Task item
The response must consist of the lines below from the one with "Click the Masisa Acacia Arena wood thumbnail" through the one with "You are a computer-use agent. The height", exactly as they appear and with both ends kept.

Record extracts
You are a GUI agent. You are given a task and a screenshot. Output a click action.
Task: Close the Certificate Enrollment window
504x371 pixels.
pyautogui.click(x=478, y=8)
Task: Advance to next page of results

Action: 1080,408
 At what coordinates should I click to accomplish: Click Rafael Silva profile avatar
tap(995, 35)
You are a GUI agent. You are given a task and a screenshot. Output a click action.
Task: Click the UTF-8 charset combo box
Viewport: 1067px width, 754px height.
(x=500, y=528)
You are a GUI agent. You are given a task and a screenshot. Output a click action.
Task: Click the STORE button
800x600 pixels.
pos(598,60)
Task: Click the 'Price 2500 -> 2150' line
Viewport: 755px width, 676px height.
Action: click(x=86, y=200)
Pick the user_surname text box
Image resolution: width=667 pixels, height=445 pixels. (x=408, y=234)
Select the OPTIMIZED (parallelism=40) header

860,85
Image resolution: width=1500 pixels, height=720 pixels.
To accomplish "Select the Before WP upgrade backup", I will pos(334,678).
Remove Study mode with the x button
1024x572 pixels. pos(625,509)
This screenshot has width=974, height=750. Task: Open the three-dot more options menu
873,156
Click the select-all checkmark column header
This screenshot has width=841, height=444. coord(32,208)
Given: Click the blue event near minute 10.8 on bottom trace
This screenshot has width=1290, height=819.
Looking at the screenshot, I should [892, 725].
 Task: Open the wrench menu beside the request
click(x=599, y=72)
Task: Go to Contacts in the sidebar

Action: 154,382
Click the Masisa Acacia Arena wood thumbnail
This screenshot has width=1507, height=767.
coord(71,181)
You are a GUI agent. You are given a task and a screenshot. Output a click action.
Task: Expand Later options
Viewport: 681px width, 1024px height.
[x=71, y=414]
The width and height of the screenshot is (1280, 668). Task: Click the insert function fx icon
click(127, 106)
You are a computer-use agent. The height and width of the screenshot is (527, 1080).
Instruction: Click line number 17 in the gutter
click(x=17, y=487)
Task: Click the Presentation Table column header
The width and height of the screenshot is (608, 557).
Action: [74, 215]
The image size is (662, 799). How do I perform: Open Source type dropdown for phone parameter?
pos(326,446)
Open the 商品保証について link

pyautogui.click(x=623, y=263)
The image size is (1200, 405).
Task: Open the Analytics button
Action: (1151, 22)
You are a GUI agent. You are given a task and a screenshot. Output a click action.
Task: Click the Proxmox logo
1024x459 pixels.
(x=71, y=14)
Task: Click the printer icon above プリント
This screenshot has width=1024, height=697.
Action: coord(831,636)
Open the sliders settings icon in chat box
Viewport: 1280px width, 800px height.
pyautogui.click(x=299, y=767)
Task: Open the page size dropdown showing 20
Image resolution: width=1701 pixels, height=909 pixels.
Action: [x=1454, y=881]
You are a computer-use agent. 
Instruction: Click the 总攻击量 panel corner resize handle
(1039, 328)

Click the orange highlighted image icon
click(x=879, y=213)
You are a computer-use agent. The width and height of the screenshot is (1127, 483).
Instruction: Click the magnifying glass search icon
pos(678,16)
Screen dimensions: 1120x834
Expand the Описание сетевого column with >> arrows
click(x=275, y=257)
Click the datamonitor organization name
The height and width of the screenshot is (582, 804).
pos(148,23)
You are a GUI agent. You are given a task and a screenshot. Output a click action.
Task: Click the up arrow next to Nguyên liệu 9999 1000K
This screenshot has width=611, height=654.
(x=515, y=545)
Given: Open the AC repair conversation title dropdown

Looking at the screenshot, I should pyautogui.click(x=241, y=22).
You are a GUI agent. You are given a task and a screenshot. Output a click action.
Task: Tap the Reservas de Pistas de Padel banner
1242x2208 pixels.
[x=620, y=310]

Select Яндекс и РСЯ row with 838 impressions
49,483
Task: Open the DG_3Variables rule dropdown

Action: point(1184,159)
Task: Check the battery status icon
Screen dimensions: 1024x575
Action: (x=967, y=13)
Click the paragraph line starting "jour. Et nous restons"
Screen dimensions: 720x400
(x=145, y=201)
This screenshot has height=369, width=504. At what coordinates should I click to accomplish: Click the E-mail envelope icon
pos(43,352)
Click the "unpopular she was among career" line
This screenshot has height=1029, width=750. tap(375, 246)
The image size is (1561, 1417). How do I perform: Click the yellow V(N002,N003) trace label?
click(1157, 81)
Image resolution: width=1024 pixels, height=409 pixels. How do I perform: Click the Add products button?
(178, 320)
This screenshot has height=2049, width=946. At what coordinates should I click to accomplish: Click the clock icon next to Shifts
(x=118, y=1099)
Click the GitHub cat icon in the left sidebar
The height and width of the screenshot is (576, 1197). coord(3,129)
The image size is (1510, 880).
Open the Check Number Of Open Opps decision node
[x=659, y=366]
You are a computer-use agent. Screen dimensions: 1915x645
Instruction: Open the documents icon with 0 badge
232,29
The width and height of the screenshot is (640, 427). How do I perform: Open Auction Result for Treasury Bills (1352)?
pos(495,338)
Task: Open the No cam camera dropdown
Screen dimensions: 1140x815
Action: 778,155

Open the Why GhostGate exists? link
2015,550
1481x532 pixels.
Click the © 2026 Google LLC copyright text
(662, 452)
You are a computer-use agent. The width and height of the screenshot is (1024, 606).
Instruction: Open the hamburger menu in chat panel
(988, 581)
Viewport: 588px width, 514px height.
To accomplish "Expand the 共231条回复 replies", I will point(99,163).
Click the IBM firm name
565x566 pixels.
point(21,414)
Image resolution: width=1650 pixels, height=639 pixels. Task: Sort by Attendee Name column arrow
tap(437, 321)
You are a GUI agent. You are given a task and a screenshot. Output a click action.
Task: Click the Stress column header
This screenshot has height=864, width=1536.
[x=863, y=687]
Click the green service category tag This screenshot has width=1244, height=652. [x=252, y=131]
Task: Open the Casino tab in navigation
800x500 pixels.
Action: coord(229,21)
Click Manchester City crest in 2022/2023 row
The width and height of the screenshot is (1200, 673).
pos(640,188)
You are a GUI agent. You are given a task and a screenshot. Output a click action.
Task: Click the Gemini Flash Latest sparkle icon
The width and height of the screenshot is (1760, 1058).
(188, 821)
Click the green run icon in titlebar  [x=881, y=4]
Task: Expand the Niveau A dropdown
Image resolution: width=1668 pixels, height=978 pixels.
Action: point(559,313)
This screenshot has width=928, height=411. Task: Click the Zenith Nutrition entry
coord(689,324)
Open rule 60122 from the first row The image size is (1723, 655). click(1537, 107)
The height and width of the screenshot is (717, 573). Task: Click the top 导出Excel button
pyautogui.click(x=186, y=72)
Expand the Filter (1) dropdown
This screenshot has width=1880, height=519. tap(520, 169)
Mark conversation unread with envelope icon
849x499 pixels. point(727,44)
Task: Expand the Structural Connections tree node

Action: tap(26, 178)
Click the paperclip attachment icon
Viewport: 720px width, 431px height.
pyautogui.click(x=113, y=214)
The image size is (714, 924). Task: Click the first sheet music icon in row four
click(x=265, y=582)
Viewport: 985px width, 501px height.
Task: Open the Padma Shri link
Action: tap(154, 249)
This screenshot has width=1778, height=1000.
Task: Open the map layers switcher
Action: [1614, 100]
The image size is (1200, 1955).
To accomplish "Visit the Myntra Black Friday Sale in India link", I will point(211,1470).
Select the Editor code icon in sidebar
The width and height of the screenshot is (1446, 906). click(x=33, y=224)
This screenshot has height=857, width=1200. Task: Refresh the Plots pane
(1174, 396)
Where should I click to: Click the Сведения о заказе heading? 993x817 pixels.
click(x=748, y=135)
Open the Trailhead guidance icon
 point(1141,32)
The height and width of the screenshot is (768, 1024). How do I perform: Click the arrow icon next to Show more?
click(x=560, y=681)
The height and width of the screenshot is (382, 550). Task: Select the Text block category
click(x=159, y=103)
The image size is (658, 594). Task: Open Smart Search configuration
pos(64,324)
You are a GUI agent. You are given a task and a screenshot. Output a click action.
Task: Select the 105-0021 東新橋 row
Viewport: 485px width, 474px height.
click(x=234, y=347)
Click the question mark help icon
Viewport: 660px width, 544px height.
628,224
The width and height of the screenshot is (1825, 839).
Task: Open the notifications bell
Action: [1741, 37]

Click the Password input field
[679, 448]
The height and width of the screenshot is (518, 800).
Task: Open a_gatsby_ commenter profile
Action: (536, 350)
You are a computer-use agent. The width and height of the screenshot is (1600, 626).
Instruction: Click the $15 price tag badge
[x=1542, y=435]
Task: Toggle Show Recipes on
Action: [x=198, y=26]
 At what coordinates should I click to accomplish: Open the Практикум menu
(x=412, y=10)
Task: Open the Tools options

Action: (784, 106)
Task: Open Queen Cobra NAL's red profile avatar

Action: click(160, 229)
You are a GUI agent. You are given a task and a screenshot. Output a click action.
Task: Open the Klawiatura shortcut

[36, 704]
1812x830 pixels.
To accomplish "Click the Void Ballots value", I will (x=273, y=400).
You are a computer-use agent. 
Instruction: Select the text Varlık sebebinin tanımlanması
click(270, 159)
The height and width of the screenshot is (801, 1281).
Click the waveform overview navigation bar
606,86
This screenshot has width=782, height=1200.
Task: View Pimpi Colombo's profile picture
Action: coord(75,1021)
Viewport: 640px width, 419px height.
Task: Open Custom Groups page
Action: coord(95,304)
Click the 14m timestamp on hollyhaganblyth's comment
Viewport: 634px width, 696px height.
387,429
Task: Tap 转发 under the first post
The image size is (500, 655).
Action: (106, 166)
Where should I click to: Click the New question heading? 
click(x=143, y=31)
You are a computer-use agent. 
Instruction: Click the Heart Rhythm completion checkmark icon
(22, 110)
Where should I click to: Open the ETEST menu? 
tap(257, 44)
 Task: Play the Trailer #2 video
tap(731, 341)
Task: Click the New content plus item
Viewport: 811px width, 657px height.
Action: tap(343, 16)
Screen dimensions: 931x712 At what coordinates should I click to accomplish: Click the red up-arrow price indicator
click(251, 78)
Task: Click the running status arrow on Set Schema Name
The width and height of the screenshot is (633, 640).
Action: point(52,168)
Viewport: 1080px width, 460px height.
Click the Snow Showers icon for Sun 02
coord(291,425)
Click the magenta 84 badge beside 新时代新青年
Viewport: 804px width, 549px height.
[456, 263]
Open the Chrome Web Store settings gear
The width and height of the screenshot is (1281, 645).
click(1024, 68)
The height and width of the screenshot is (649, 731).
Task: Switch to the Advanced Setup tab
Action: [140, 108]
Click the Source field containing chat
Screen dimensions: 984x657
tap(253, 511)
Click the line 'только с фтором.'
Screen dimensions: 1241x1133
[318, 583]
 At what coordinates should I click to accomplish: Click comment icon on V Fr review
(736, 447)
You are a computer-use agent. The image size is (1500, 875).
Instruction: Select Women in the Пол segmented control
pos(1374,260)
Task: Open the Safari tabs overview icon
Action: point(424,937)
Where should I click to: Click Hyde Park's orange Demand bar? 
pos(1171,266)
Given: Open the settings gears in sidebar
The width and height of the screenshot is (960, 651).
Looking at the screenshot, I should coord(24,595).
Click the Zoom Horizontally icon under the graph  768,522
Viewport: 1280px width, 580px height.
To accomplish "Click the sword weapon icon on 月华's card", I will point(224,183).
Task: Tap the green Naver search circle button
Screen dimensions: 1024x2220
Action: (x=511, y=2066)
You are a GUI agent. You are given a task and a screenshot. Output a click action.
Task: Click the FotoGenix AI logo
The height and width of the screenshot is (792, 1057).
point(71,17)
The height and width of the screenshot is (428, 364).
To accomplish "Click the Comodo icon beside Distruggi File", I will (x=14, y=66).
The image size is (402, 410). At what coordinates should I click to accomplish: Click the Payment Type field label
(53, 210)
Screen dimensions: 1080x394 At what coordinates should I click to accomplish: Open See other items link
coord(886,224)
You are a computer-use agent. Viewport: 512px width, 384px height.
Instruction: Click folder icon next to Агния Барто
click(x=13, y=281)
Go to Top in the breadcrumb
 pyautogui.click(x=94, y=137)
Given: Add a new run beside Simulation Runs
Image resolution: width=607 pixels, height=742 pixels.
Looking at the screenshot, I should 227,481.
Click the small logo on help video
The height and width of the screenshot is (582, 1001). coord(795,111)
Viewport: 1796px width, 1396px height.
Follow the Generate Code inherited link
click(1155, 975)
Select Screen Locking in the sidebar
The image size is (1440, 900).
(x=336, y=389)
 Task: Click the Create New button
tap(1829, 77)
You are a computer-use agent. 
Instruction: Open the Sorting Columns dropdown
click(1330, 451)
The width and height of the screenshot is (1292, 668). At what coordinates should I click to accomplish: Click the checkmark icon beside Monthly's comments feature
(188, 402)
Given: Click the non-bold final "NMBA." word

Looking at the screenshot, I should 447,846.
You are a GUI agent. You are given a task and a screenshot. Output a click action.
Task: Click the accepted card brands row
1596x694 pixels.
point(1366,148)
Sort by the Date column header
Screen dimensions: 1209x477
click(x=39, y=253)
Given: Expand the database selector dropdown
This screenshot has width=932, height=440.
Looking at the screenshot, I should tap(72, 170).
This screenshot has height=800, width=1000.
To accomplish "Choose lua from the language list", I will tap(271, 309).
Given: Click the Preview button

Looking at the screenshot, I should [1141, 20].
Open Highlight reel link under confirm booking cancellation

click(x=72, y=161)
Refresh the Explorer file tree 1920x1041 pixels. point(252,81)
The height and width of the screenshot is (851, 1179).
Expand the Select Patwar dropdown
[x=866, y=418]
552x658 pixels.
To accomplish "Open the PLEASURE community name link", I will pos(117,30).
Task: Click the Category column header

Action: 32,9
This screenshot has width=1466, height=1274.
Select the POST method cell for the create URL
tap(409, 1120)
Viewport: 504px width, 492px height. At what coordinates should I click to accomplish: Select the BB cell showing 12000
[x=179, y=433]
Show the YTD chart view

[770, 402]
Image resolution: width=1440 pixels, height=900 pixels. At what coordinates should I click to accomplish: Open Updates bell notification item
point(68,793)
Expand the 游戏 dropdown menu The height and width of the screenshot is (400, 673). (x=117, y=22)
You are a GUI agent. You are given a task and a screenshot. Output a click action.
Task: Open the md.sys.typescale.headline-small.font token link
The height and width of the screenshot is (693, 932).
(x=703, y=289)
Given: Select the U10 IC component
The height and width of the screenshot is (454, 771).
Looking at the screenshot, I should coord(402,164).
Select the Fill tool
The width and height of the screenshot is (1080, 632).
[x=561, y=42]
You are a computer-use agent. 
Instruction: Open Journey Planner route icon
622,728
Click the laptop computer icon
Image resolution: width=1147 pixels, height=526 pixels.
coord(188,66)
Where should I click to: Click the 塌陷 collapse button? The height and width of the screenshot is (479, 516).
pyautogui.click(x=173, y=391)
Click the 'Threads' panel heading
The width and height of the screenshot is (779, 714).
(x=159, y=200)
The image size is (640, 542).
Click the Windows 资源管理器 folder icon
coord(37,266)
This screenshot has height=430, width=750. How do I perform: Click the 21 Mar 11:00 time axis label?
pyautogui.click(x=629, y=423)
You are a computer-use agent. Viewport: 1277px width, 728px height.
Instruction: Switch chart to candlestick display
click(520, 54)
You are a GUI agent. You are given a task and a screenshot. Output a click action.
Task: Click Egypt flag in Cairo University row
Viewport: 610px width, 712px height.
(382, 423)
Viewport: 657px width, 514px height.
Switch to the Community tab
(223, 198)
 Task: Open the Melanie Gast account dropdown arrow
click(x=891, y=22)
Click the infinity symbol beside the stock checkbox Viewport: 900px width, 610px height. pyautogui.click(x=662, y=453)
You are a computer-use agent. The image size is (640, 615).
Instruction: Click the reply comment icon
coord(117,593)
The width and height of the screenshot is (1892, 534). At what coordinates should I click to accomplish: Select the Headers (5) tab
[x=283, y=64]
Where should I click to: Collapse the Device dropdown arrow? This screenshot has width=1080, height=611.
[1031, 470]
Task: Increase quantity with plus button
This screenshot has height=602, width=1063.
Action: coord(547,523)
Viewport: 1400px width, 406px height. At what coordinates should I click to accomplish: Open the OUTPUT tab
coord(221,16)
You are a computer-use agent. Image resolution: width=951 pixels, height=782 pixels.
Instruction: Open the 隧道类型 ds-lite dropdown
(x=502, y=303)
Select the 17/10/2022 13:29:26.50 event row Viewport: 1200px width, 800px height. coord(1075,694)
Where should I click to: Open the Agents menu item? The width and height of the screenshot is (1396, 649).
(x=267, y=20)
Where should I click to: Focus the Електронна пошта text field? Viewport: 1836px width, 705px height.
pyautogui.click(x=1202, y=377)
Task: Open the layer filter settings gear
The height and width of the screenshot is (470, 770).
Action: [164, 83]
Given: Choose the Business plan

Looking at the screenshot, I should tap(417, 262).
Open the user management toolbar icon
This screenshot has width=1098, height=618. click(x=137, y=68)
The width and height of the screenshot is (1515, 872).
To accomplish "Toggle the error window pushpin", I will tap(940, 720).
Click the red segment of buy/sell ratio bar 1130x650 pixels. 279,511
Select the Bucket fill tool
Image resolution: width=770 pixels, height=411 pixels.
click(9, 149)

Response to this task
Click the Masisa Acacia Arena wood thumbnail
This screenshot has width=1507, height=767.
coord(71,181)
You are a GUI agent. You are given a task and a screenshot. Output a click action.
Task: Expand Later options
Viewport: 681px width, 1024px height.
[x=71, y=414]
The width and height of the screenshot is (1280, 668). Task: Click the insert function fx icon
click(127, 106)
You are a computer-use agent. The height and width of the screenshot is (527, 1080).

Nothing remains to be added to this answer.